I was convinced that God was the ultimate explanation for everything. Why is the force applied to an object equivalent to the object’s mass multiplied by it’s acceleration? God designed it that way. What caused the big bang? God. How was the moon made? God. You get the idea…
So I didn’t think twice when I challenged my two atheist friends to a debate at the lunch table.
I remember thinking that I (surprisingly) held my own ground in this debate, but it eventually came to a stalemate with neither party being convinced by the other. We agreed to disagree.
But I didn’t give up there. I set out on a quest to do what no man had done before – logically (scientifically, where possible) prove the validity of Catholicism so that everyone may know God and His greatness. I came up with a plan: prove the existence of God, then prove the existence of the historical Jesus, then prove that the Bible was God’s inerrant word (despite the fact that I had studied the bible and thus was aware of its internal contradictions). Basically, I planned to start from the bottom and work my way up.
Despite the months of research, pondering, and attempting to formulate air-tight arguments, I never made it past the first step.
The night before I lost my faith was the scariest moment of my life. I had exhausted every possible argument I could think of. “No,” I said to myself, “this can’t be right. God does exist, I *know* he does. He’s gonna send me to hell if I don’t believe in Him!”

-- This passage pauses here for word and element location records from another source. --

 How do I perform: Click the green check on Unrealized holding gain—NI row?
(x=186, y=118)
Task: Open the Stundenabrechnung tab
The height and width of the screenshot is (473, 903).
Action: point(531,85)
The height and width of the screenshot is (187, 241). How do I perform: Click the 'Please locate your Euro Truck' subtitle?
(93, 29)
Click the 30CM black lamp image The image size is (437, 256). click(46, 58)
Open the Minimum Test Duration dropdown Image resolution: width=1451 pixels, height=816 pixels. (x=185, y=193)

A voice responded. It was the voice of reason, “After everything you’ve learned, you know you can’t believe that.”
I stayed up until 4 in the morning with these two thoughts running through my head before I fell asleep out of sheer exhaustion.
February 17, 2009. My life changed. I knew the voice inside my head was right, I couldn’t believe any longer. I let go. I always thought this moment would be the most depressing moment of my life. It was the happiest. This moment was so powerful that I literally dropped to my knees and cried tears of joy. I saw the world around me for what it really was – a beautiful machine directed by the laws of nature, and I was a part of it.

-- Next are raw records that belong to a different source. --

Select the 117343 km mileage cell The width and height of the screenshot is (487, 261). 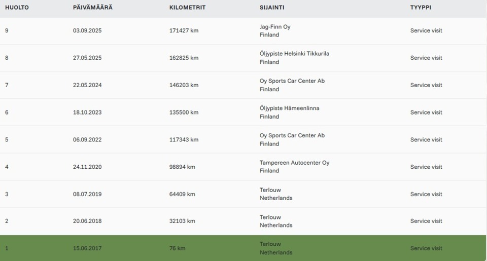pyautogui.click(x=184, y=139)
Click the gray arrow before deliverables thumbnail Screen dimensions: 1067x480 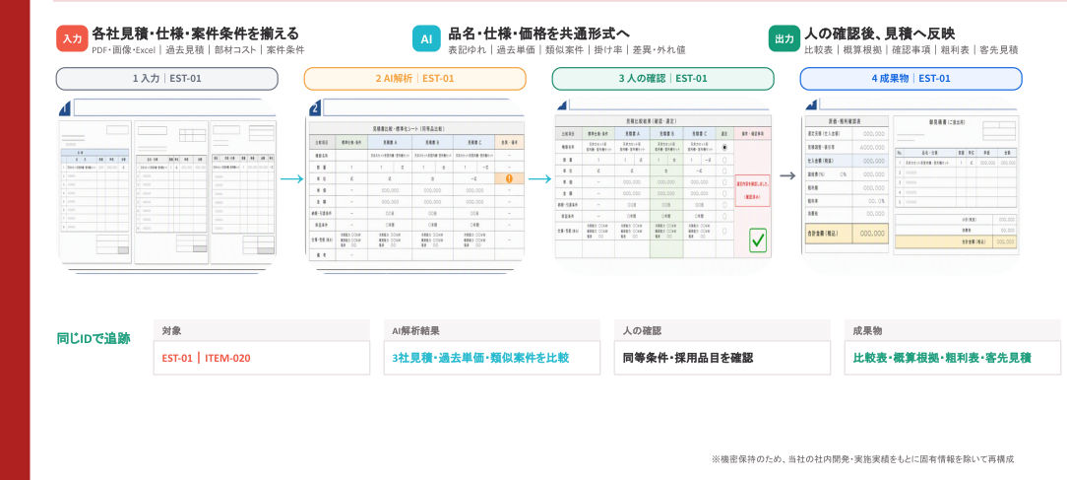click(787, 175)
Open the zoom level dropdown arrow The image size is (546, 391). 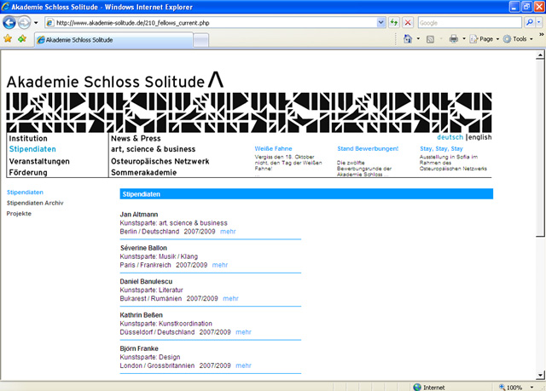pyautogui.click(x=531, y=387)
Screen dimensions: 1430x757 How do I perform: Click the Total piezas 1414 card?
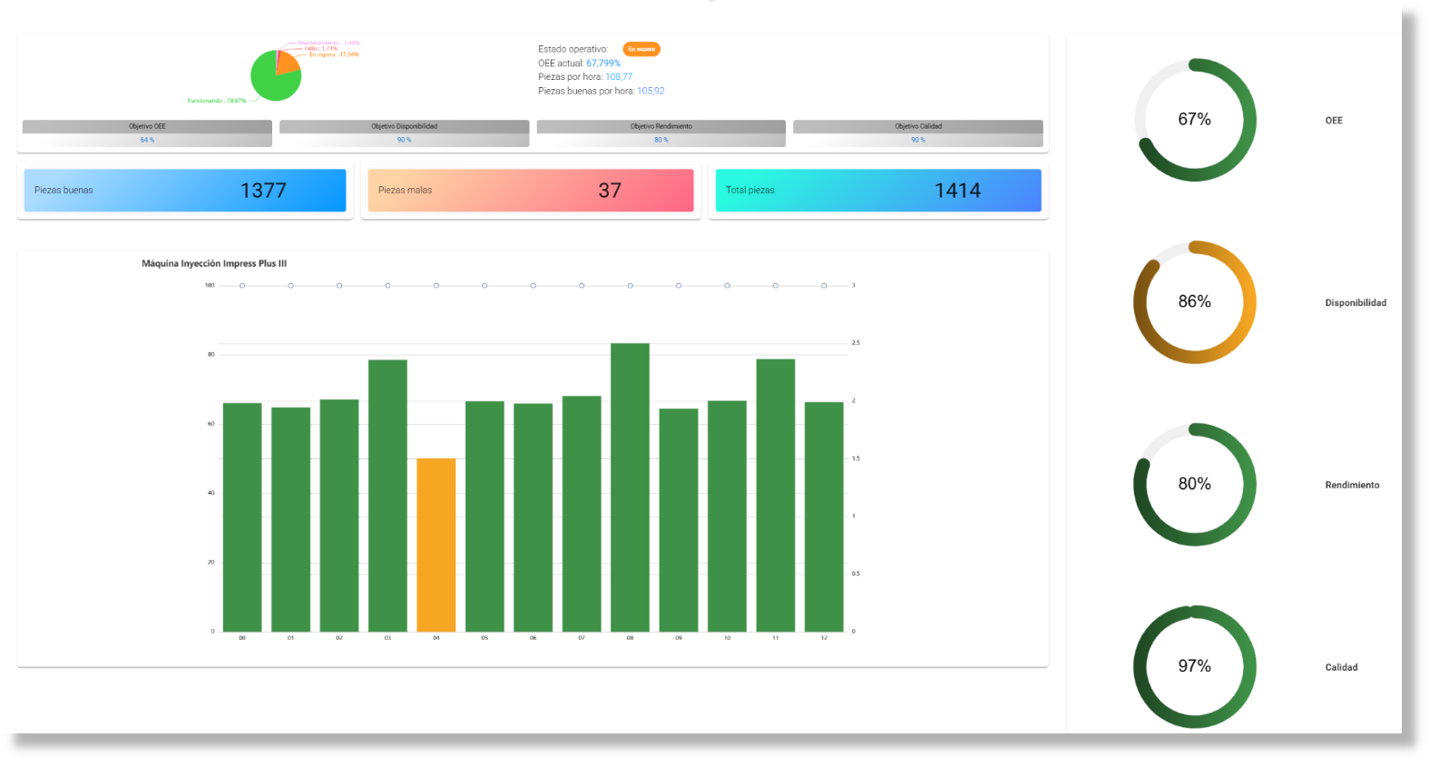[x=877, y=191]
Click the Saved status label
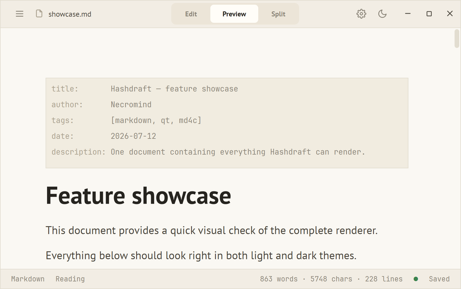 [x=439, y=279]
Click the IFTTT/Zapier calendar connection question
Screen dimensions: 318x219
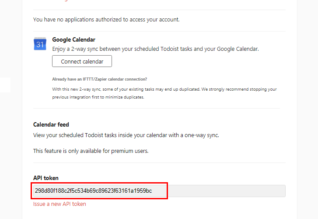[100, 79]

My first words as an atheist were: “I have been living in this world for 17 years, but I have never bothered to look at it until now.”
In the weeks that followed, I stumbled upon your videos on the internet and I quickly became a fan. I heard about The God Delusion and I wanted to buy it, but my parents were believers. How would they react when I asked them to drive me to the bookstore to pick up a book promoting atheism?

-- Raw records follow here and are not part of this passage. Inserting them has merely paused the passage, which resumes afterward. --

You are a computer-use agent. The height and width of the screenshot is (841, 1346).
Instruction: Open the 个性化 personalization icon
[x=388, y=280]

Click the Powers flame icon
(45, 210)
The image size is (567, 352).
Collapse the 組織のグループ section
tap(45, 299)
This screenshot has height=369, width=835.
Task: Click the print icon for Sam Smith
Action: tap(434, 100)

I watched and re-watched your videos, making sure, of course, that my parents weren’t around while I watched them. You urged the atheists of the world to be militant, to come out of the closet, to be brave. I took your advice. Confronting my father was the second scariest moment of my life.
“Can you, uhh, take me to the bookstore?”
“Sure, what book do you want to get?”
“Umm… The God Delusion…”
“…Oh.” A few seconds pass, “Do you believe in God?”
To be fair, my parents took it well, but it was obvious that they disapproved. I began to regret my atheism. That didn’t last long, though, because when I finished reading your book, I was proud to be an atheist. I started to come out little by little to the point where I was able to admit to my *entire, predominantly Roman Catholic high school* that I was an atheist (my two atheist friends who I mentioned before applauded me when I did so).
I may have convinced myself to convert to atheism, but you, Dr. Dawkins, helped me realize its beauty. Science is my religion now; it brings more meaning to my life than Catholicism ever could. It begs us to search for the truth, no matter what it is, and that’s something I can believe in.
I am brave, I am wise, and I am free, and I have you to thank.
P.S. I gave a talk on the beauty of science during my senior year of high school. You can watch it here: http://www2.summitcds.org/chapeltalks/index.cfm I’m the second one from the bottom. I was afraid of citing you in my talk for fear of repercussions. I wasn’t quite over my fear of persecution, and citing you would have made some people suspicious.